→ MATERIAL PROVIDED:

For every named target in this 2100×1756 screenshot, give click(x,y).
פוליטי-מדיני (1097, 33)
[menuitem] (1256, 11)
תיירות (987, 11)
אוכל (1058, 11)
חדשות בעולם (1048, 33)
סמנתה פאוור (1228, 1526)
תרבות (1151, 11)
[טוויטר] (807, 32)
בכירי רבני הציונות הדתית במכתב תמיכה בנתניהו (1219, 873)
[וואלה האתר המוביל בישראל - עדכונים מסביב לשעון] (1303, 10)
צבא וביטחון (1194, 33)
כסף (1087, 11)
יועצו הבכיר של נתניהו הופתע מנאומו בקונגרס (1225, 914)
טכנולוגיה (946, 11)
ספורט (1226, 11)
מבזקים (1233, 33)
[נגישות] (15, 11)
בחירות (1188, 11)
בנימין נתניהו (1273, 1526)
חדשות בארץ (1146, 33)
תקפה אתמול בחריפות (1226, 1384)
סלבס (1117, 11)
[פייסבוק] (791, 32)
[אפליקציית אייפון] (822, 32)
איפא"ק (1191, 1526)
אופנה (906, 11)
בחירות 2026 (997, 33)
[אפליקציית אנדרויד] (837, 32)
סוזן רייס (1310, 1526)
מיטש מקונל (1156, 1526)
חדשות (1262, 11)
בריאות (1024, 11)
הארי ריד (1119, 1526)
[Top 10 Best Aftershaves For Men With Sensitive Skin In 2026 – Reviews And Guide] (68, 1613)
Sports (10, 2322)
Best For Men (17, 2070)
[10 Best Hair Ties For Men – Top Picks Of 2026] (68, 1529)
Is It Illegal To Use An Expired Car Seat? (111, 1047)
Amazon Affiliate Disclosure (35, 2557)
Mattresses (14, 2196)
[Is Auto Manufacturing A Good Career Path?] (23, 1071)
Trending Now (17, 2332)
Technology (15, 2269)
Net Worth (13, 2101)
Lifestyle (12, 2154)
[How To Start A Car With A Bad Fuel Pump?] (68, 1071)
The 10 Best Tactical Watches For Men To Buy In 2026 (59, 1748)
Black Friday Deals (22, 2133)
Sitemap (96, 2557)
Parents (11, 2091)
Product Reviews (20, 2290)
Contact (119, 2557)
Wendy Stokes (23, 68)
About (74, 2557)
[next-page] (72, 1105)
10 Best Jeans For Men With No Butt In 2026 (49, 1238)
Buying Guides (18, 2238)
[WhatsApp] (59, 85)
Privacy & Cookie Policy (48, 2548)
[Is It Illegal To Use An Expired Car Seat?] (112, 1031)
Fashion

→ BRIEF: Using the data above, restate word for word the lines from its opening line through the line that contains "Contact (119, 2557)", and no more.

→ REPLY:
For every named target in this 2100×1756 screenshot, give click(x,y).
פוליטי-מדיני (1097, 33)
[menuitem] (1256, 11)
תיירות (987, 11)
אוכל (1058, 11)
חדשות בעולם (1048, 33)
סמנתה פאוור (1228, 1526)
תרבות (1151, 11)
[טוויטר] (807, 32)
בכירי רבני הציונות הדתית במכתב תמיכה בנתניהו (1219, 873)
[וואלה האתר המוביל בישראל - עדכונים מסביב לשעון] (1303, 10)
צבא וביטחון (1194, 33)
כסף (1087, 11)
יועצו הבכיר של נתניהו הופתע מנאומו בקונגרס (1225, 914)
טכנולוגיה (946, 11)
ספורט (1226, 11)
מבזקים (1233, 33)
[נגישות] (15, 11)
בחירות (1188, 11)
בנימין נתניהו (1273, 1526)
חדשות בארץ (1146, 33)
תקפה אתמול בחריפות (1226, 1384)
סלבס (1117, 11)
[פייסבוק] (791, 32)
[אפליקציית אייפון] (822, 32)
איפא"ק (1191, 1526)
אופנה (906, 11)
בחירות 2026 (997, 33)
[אפליקציית אנדרויד] (837, 32)
סוזן רייס (1310, 1526)
מיטש מקונל (1156, 1526)
חדשות (1262, 11)
בריאות (1024, 11)
הארי ריד (1119, 1526)
[Top 10 Best Aftershaves For Men With Sensitive Skin In 2026 – Reviews And Guide] (68, 1613)
Sports (10, 2322)
Best For Men (17, 2070)
[10 Best Hair Ties For Men – Top Picks Of 2026] (68, 1529)
Is It Illegal To Use An Expired Car Seat? (111, 1047)
Amazon Affiliate Disclosure (35, 2557)
Mattresses (14, 2196)
[Is Auto Manufacturing A Good Career Path?] (23, 1071)
Trending Now (17, 2332)
Technology (15, 2269)
Net Worth (13, 2101)
Lifestyle (12, 2154)
[How To Start A Car With A Bad Fuel Pump?] (68, 1071)
The 10 Best Tactical Watches For Men To Buy In 2026 (59, 1748)
Black Friday Deals (22, 2133)
Sitemap (96, 2557)
Parents (11, 2091)
Product Reviews (20, 2290)
Contact (119, 2557)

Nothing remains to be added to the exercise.